Chronic hypertension
40
what are the adverse effects of direct renin inhibitors?
Generally well tolerated, diarrhea, contraindicated in pregnancy.
41
what drugs are included in the group Calcium Channel Blockers?
```
"zem" "amil" "dipine"
diltiazem
verapamil
nifedipine
nicardipine
amlodipine
isradipine
felodipine
nimodipine
nisoldipine
```
42
what is the mechanism of action for calcium channel blockers?
* All inhibit entrance of Ca++ into smooth muscle cells of coronary and arterial vessels. Calcium is necessary for strength of muscle contraction & tone.
* *All these drugs are vasodilators
* Calcium channels are also present on the heart, coupled with beta 1 receptors. Diltiazem and verapamil also act on the calcium channels of the heart which causes them to have some effects similar to the selective beta 1 blockers.
43
what are the therapeutic uses of calcium channel blockers.
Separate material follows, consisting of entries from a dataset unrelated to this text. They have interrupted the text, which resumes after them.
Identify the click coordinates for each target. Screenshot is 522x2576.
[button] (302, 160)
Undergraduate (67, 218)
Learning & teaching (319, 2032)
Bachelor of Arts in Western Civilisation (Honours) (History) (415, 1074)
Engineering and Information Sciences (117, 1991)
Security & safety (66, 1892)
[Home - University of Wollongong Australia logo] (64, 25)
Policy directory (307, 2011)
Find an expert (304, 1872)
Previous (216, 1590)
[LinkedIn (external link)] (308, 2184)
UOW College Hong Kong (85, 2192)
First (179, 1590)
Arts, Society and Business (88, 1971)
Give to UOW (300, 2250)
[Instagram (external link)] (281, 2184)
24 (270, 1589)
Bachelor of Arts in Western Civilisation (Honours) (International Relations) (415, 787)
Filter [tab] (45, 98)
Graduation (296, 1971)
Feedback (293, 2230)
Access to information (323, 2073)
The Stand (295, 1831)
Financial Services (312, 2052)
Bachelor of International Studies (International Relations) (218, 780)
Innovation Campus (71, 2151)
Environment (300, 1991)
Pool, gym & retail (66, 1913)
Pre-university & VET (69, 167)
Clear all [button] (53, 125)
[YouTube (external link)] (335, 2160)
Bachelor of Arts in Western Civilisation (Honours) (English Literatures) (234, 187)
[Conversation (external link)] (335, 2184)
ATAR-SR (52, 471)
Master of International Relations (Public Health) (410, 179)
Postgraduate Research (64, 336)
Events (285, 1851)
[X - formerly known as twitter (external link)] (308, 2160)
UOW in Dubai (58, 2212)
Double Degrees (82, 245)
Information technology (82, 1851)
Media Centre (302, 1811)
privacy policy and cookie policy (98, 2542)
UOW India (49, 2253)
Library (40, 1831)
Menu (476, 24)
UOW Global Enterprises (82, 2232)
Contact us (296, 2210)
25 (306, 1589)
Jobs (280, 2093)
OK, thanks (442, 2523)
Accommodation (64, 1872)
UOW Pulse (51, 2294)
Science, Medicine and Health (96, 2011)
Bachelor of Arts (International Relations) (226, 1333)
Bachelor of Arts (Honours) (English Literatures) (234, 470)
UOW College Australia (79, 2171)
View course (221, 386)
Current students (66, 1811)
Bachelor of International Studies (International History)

* Most can be used to treat chronic hypertension & angina
* Like the beta 1 blockers, verapamil & diltiazem can also be used for arrhythmias such as atrial-fibrillation & tachycardia.
44
what are the adverse effects of CCBs.
* flushing, peripheral edema, headache, and reflex tachycardia are common side effects.
* Verapamil & Diltiazem also have side effects similar to the selective beta 1 blockers. They can slow the S-A node & A-V node conduction, causing bradycardia. They can also have negative inotropic effects.
* All CCBs can cause peripheral edema & constipation. Constipation is caused by relaxation of the smooth muscle of the GI tract.
* Gingival enlargement.- gingival hypoplasia.
* Immediate-release/ short-acting nifedipine (10 mg cap) is associated with dangerous ping-ponging blood pressure, reflex tachycardia, arrhythmias, myocardial infarction, & death. Not recommended for PRN use. Sustained-release nifedipine is perfectly safe.